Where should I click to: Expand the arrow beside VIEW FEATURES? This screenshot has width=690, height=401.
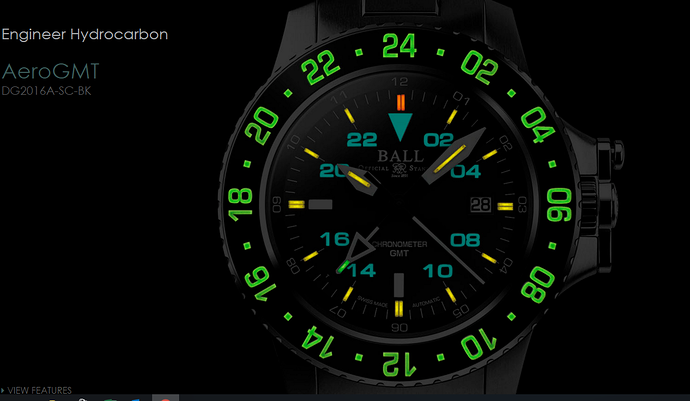[3, 390]
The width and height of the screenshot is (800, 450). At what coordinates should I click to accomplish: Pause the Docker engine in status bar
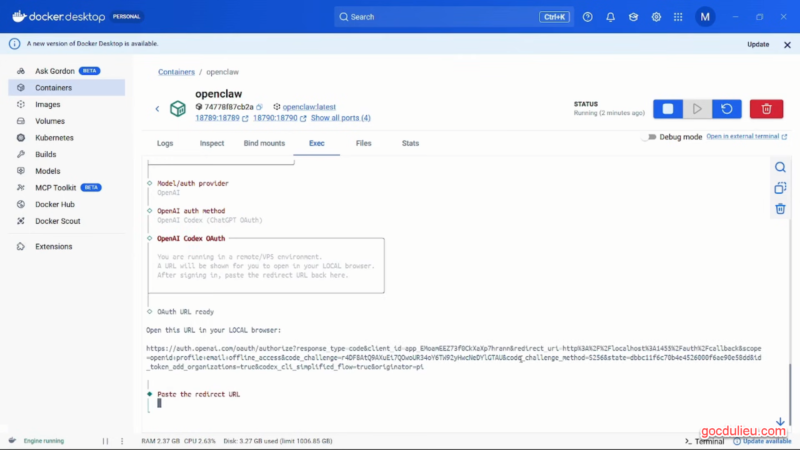[106, 440]
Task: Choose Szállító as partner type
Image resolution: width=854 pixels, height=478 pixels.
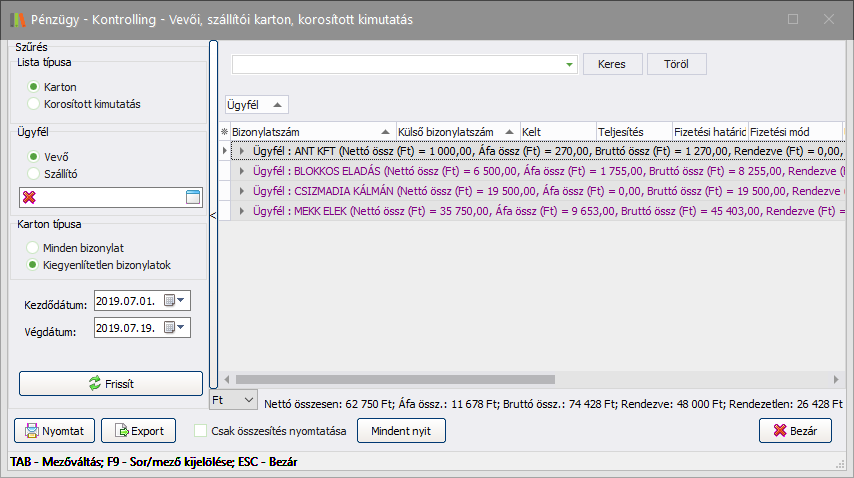Action: point(35,173)
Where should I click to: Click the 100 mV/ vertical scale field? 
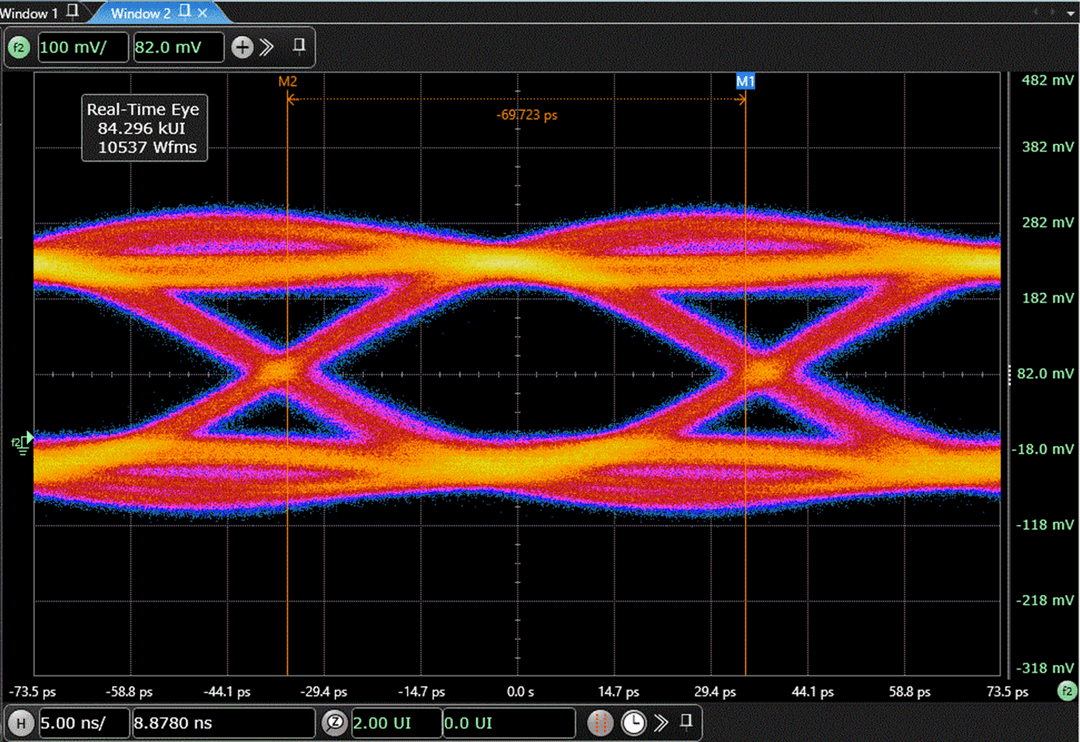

> ISTRUZIONI DA SEGUIRE:
Puoi restituire parola per parola il testo di tutte le voci qui sopra, tralasciando le immagini?

> RISULTATO DELL'ESERCIZIO:
Where should I click to: Expand the arrow beside VIEW FEATURES? This screenshot has width=690, height=401.
[3, 390]
The width and height of the screenshot is (800, 450). At what coordinates should I click to accomplish: Pause the Docker engine in status bar
[106, 440]
Task: Choose Szállító as partner type
Image resolution: width=854 pixels, height=478 pixels.
Action: point(35,173)
Where should I click to: Click the 100 mV/ vertical scale field? 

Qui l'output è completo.